Glaucoma is a disease that damages the small retinal nerve fibers in the back of your eye. The eye produces and recycles aqueous humor, a clear liquid that provides nutrients and immune support to the inside of the eyeball. If aqueous humor is produced in excess or drains away to slowly, the pressure inside the eye increases. The higher eye pressure slowly damages the retina nerve fibers. These fibers degenerate causing the retina to thin and changing the optic nerve appearance. This damage to the retina results in decreasing peripheral vision.

 

There are a few different forms of glaucoma. The more common types of glaucoma have no warning signs or obvious symptoms in the early stages. As the disease progresses, blind spots develop in your peripheral (side) vision. Most people with glaucoma do not notice any change in their vision until the damage is quite severe. Having regular eye exams can help detect glaucoma before vision loss is significant.

 

Glaucoma is more common in persons over age of 40, persons with a family history for glaucoma, persons of African or Hispanic heritage, and persons with higher eye pressure.

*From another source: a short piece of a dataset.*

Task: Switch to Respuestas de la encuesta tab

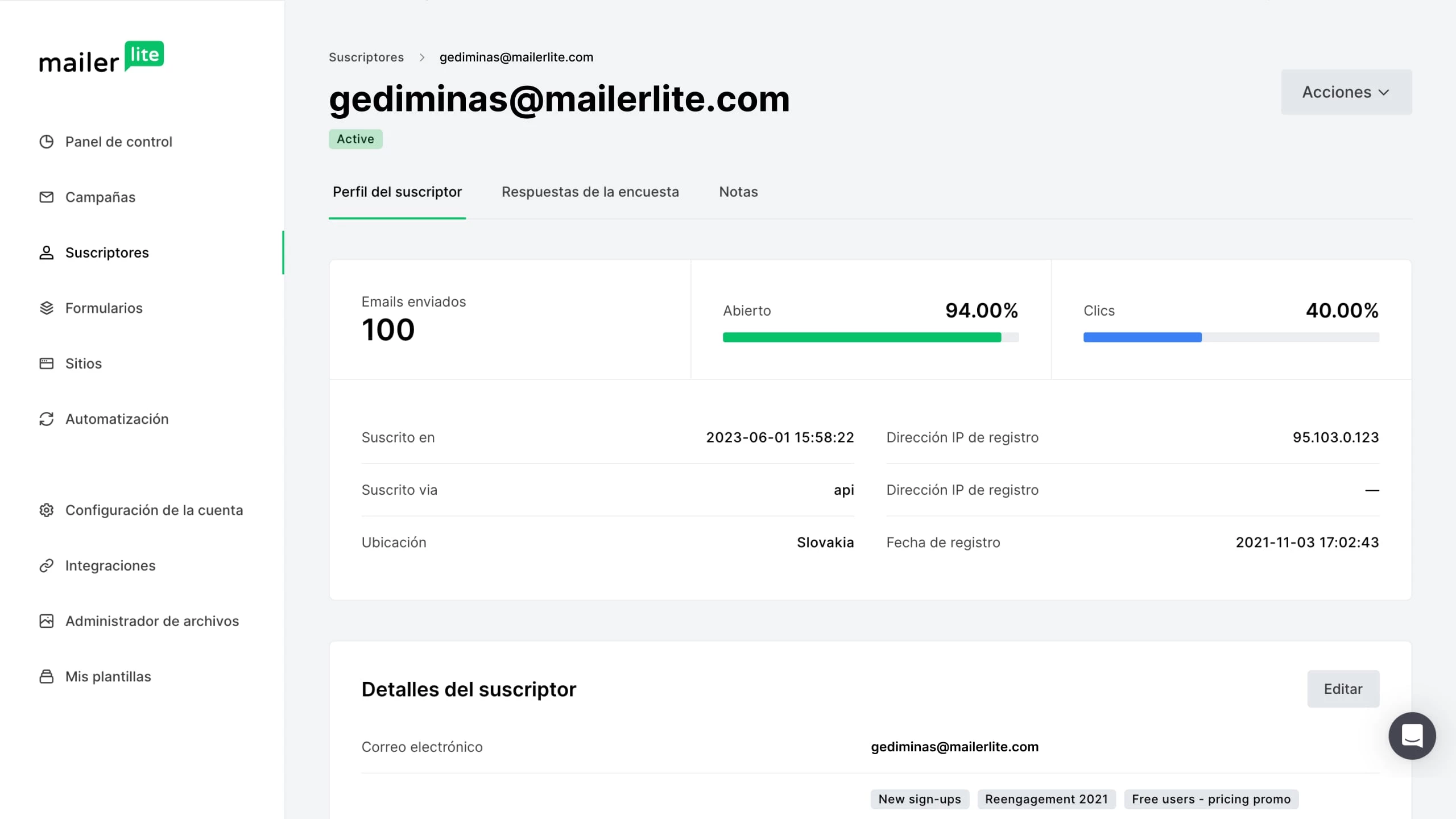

If glaucoma is suspected, the doctors at Owasso Eye Institute will perform a complete dilated eye exam and closely monitor your eye pressure multiple times a year. Additionally, we will closely examine your optic nerve for potential damage from eye pressure and often take pictures of the optic nerve to monitor for potential changes over time. Visual field tests that assess your peripheral vision and ocular coherence tomography scans to measure your retinal thickness are also performed.

 

Glaucoma damage is permanent; it cannot be reversed. But medicine and surgery help to slow or stop visual loss. The most common way to treat glaucoma is with medicated eyedrops designed to lower your eye pressure. Additionally, there are laser procedures that can help aqueous drain more effectively from the eye, thus lowering eye pressure. Lastly, there are a few more invasive surgeries that can also lower eye pressure in more aggressive, atypical forms of glaucoma.